Después, todo es demasiado tarde. Después, está un auto azul al sesgo del camino, y una mujer que grita retira la mano de la boca y la mano sangra. Después, un hombre abre la puerta de un coche y trata de mantenerse en pie, aunque tiene un abismo de terror dentro de sí. Después, hay algunos terrones de azúcar blanca desparramados ab¬surdamente entre la sangre y la arenilla, y un niño yace inmóvil boca abajo, con la cara duramente apretada contra el camino. Después, llegan dos lívidas personas que no han podido beber su café, que salen corriendo desde la verja y ven en el camino un espectáculo que jamás olvidarán.

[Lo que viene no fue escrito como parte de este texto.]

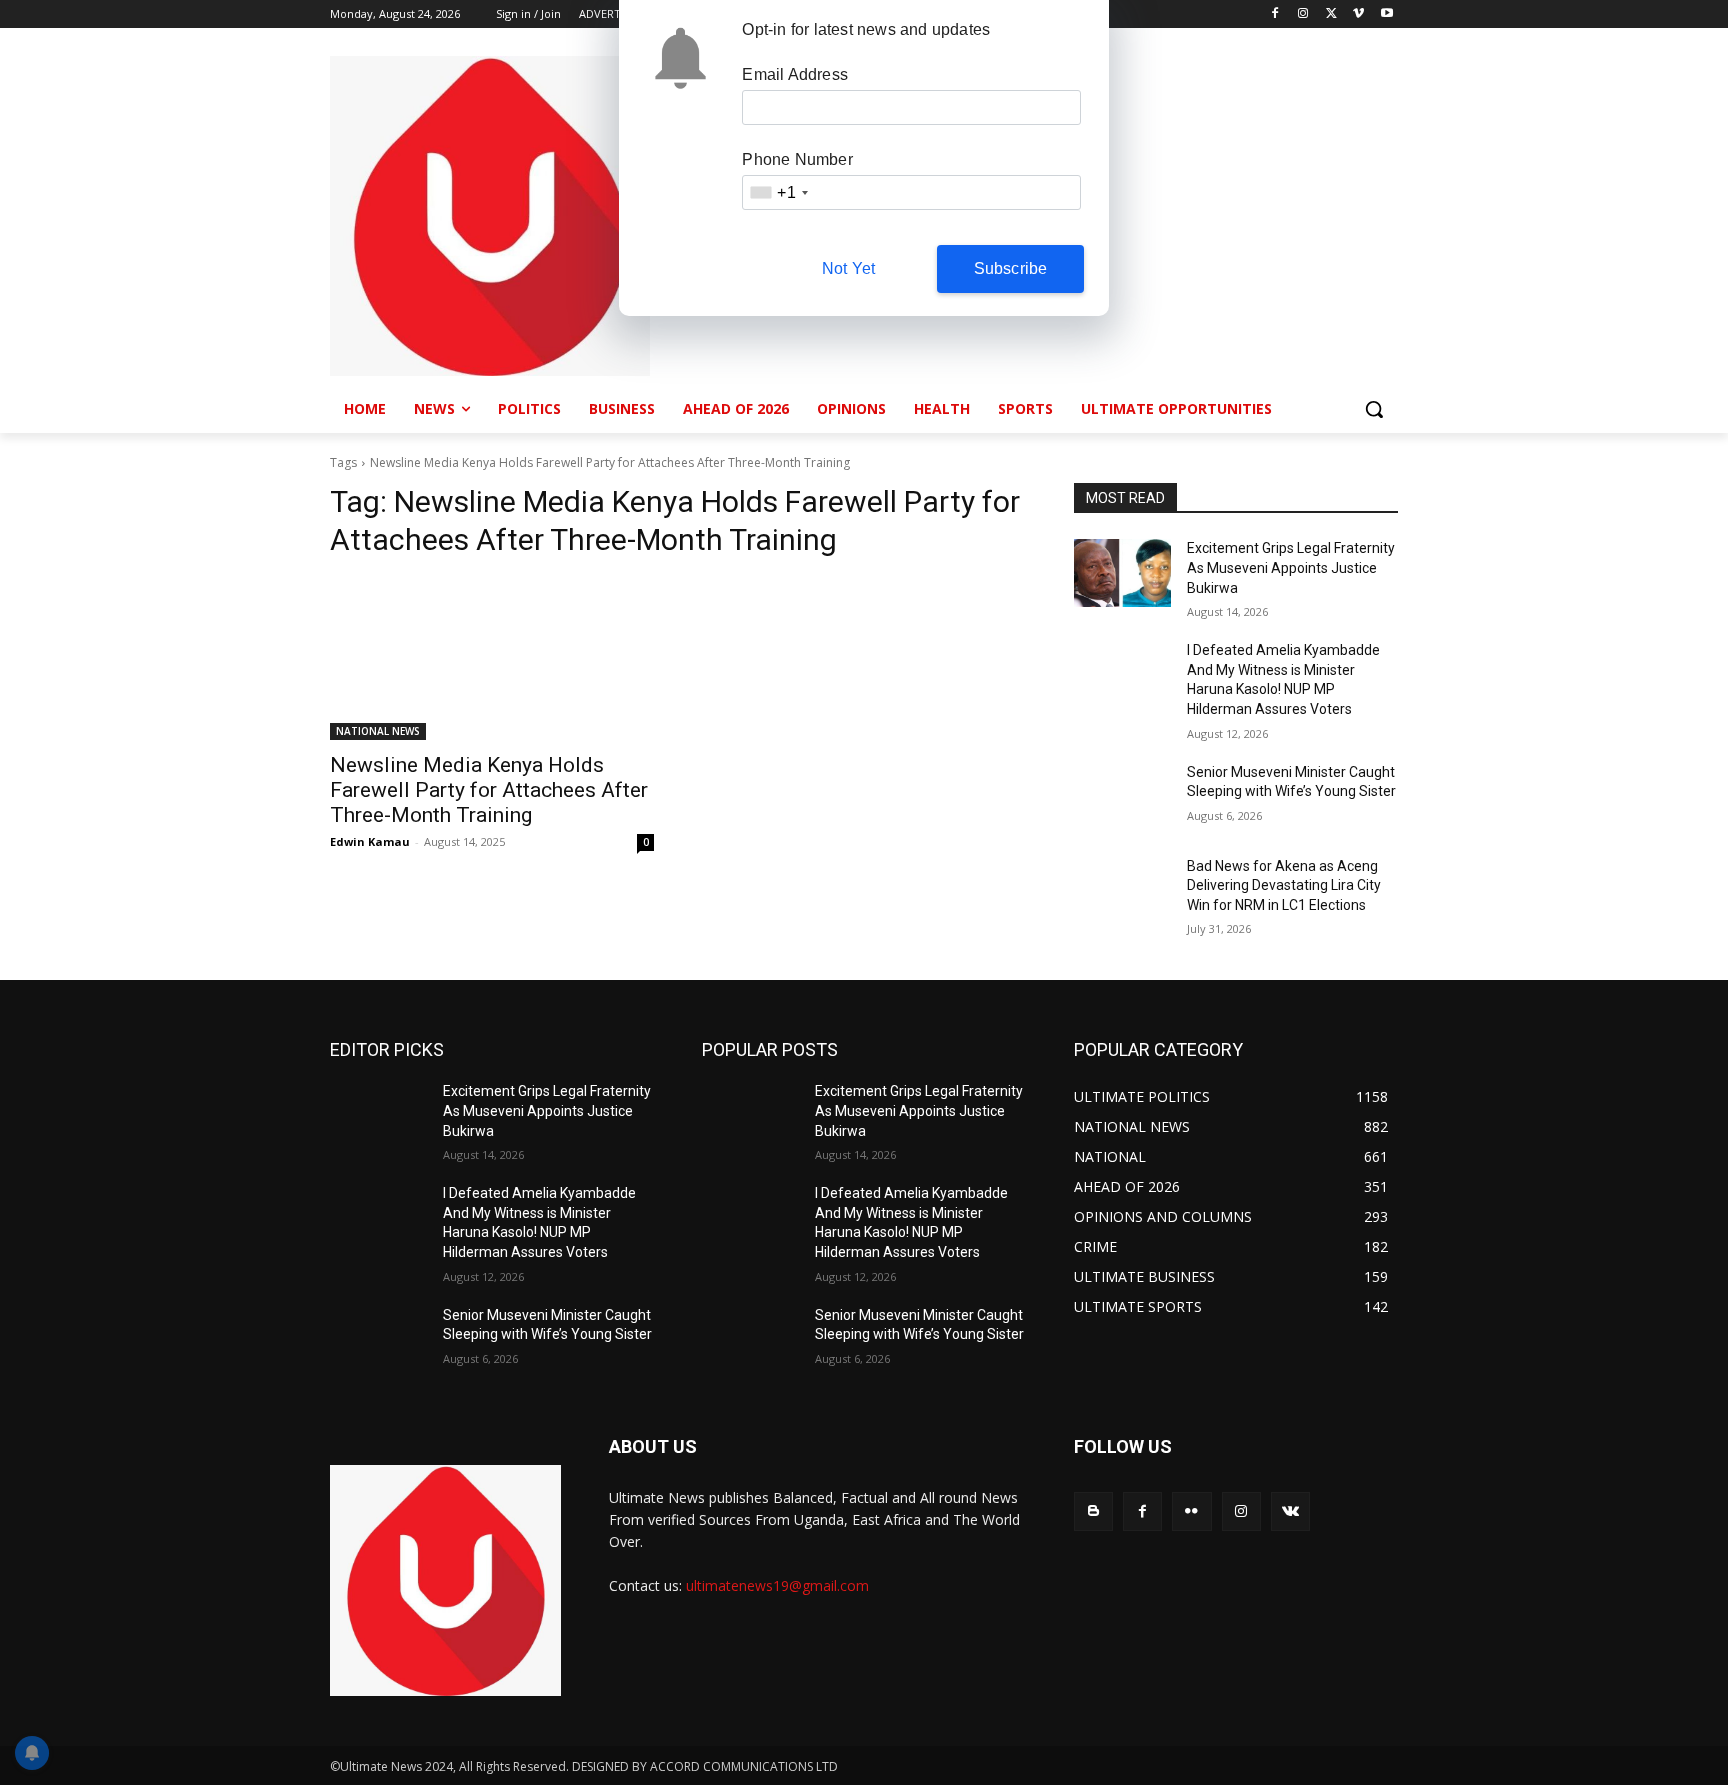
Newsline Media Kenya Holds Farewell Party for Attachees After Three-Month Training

Porque no es verdad que el tiempo cure todas las heridas. El tiempo no cura la herida de un niño muerto y cura muy mal el dolor de una madre que olvidó comprar azúcar y mandó a su hijo a través del camino para pedirla prestada; e igualmente mal cura la congoja del hombre antes feliz, que lo mató.
Porque el que ha muerto a un niño, no va al mar. El que ha muerto a un niño vuelve lentamente a casa en medio del silencio y junto a sí lleva a una mujer muda con la mano vendada; y en todos los pueblos por los que pasan ven que no hay ni una sola persona alegre. Todas las sombras son más oscuras, y cuando se separan todavía es en silencio; y el hombre que ha matado a un niño sabe que este silencio es su enemigo, y que va a tener que necesitar años de su vida para vencerlo, gritando que no fue su culpa. Pero sabe que esto es mentira, y en sus sueños de las noches deseará en cambio tener un solo minuto de su vida pasada para hacer este solo minuto diferente.
Pero tan cruel es la vida para el que ha muerto a un niño, que después todo es demasiado tarde.